L’ancien scénariste en chef de Rockstar, qui a quitté l’entreprise en 2020 pour fonder Absurd Ventures, a partagé ses préoccupations lors d’une récente interview accordée à Virgin Radio Royaume-Uni. Son nouveau roman, A Better Paradise, explore justement les thèmes de l’IA, ce qui explique son intérêt pour cette technologie et ses dangers potentiels.
Houser n’a pas mâché ses mots, estimant que certains acteurs clés du domaine de l’IA ne sont pas les mieux placés pour définir l’avenir de l’humanité et de la créativité.
« Certaines de ces personnes qui tentent de définir l’avenir de l’humanité, de la créativité ou quoi que ce soit, en utilisant l’IA, ne sont pas les personnes les plus humaines ou les plus créatives »,
Dan Houser, cofondateur de Rockstar Games
Il remet en question leur légitimité à prétendre surpasser l’intelligence et la créativité humaines.
Son inquiétude principale réside dans le risque d’une boucle de rétroaction négative où les modèles d’IA, en s’entraînant sur des données générées par eux-mêmes, perdraient en qualité et en pertinence. Il illustre ce phénomène avec une analogie frappante :
« C’est un peu comme lorsque nous nourrissions des vaches avec des vaches et que nous attrapions la maladie de la vache folle. »

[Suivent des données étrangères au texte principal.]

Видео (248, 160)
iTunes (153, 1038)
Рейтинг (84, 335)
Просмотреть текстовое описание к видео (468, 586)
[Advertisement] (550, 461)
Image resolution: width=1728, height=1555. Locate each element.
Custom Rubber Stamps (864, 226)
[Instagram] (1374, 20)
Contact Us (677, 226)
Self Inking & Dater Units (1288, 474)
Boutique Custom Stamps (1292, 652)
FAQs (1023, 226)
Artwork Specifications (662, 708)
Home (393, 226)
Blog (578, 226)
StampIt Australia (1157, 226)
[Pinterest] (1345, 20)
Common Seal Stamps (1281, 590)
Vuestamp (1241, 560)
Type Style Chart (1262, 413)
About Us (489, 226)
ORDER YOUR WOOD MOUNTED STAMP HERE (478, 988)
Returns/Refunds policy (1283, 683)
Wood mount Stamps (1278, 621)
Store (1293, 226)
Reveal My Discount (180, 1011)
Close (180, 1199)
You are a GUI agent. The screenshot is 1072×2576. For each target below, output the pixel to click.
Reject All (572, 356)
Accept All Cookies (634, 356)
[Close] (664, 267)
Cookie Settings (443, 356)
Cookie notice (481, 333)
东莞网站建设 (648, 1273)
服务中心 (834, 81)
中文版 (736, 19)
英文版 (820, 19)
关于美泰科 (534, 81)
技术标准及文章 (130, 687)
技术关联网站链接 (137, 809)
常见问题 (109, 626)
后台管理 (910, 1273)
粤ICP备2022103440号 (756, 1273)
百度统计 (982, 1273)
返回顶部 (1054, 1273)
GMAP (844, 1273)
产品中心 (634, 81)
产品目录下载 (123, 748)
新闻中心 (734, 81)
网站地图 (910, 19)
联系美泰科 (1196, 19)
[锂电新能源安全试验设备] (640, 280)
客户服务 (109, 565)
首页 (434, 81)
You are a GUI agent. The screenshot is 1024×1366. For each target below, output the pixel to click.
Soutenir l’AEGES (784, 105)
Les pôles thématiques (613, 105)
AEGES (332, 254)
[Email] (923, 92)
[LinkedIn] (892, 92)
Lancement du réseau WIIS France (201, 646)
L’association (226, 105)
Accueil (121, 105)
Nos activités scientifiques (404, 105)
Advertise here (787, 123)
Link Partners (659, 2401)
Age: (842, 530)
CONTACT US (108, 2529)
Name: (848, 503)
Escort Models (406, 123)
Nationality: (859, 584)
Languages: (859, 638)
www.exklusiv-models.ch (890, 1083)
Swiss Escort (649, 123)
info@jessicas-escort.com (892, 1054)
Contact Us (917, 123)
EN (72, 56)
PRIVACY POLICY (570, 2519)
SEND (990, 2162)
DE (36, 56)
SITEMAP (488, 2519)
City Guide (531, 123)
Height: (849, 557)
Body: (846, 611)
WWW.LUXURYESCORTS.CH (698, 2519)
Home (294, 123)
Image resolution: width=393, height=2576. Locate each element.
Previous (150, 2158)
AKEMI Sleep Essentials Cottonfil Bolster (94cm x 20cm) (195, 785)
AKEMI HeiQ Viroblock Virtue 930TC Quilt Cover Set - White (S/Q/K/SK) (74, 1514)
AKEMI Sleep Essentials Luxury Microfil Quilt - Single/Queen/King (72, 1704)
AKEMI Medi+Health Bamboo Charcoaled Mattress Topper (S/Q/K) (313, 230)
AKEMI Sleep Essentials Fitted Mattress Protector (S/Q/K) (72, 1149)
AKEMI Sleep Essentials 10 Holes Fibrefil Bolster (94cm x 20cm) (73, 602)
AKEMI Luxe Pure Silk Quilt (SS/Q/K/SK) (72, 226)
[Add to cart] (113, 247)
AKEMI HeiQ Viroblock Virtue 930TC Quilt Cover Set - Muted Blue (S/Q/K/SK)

Dan Houser, cofondateur de Rockstar Games
Il craint que l’IA ne devienne un simple reflet d’elle-même, incapable de produire des informations nouvelles et fiables.
Cette critique intervient dans un contexte de tensions croissantes concernant l’utilisation de l’IA dans le secteur du divertissement. Des géants comme Disney et Universal ont intenté des actions en justice contre Midjourney, une entreprise spécialisée dans la création d’images par IA, l’accusant d’avoir utilisé et diffusé des personnages issus de leurs films sans autorisation. Disney a également envoyé une mise en demeure à Character.AI, lui demandant de cesser d’utiliser ses personnages protégés par le droit d’auteur.
Parallèlement, l’intégration de l’IA dans les jeux vidéo suscite des débats passionnés. Récemment, Epic Games a été critiqué par certains joueurs pour l’utilisation potentielle d’art généré par l’IA dans Fortnite. Silent Hill: Ascension, une série interactive développée par Genvid, illustre une autre facette de cette tendance, tandis que le PDG de Genvid affirmait que la génération Z apprécie particulièrement les contenus générés par l’IA, une affirmation qui reste controversée.
Photo de Chelsea Guglielmino/Getty Images.